Comment tient ce pays ? Comment le Maroc se maintient-il, cahin-caha, face aux défis internes et externes qui l’assaillent ? La plasticité et la résilience du pays resteront toujours une énigme incompréhensible pour les observateurs et les analystes. Ça avance malgré tout. Mais à quel prix ? Une guerre rampante au Sud que nous mène l’Algérie qui entend remettre en question durablement notre intégrité territoriale. Au Nord, un harcèlement permanent espagnol sur la base d’un conflit territorial concret et indiscutable : deux villes marocaines sont occupées. Cet harcèlement ibérique est polarisé par le maintien sur notre sol d’une cinquième colonne médiatique déguisée en journalistes que certains confrères veulent naïvement faire passer pour des anges.
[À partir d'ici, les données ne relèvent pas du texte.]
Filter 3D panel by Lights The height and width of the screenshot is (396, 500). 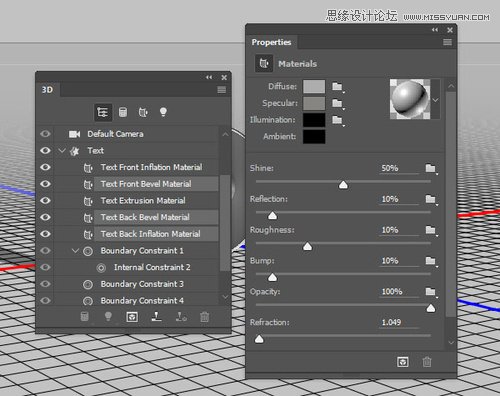(163, 112)
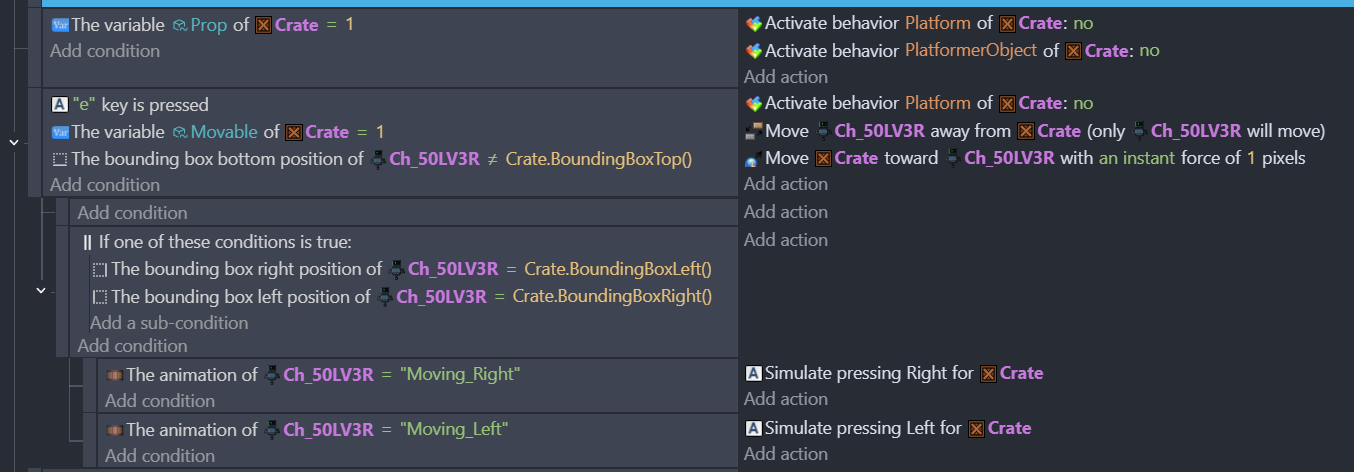The image size is (1354, 472).
Task: Collapse the "e" key pressed event
Action: 13,143
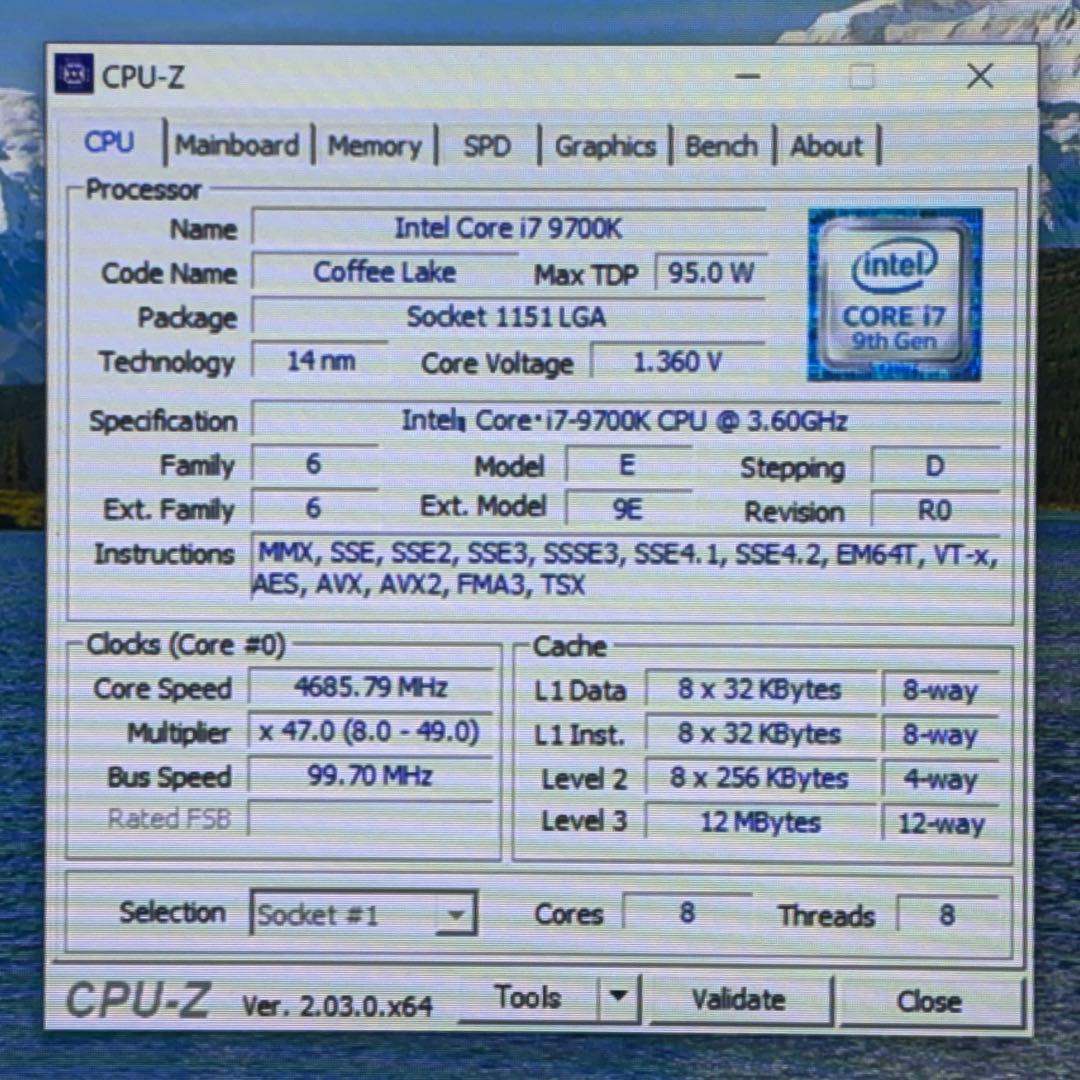This screenshot has height=1080, width=1080.
Task: Open the Tools dropdown arrow
Action: tap(618, 996)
Les coups viennent aussi de l’intérieur. L’affairisme médiatique détruit le lien social dans la nation. Ceux qui encouragent cette dérive mercantiliste cynique, qui se nourrit de l’honneur et de la dignité des gens, porteront le moment venu la lourde responsabilité morale d’avoir fait la promotion de valeurs abjectes — d’avoir investi dans la vulgarité typographique — qui minent, aujourd’hui, la nation de l’intérieur. Le temps des responsabilités viendra, et aucun Ponce Pilate ne pourra se cacher derrière une colonne du temple. Une guerre civile qui ne dit pas son nom est livrée au pays. Objectif : salir tout ce qui est propre, rabaisser tout ce qui est digne, détruire tout ce qui est beau, avilir tout ce qui est noble. Que restera-t-il après ? Les promoteurs de cette stratégie du chaos pensent-ils s’en sortir tous seuls ? Improbable, il n’y aura plus de pays pour célébrer leur triomphe.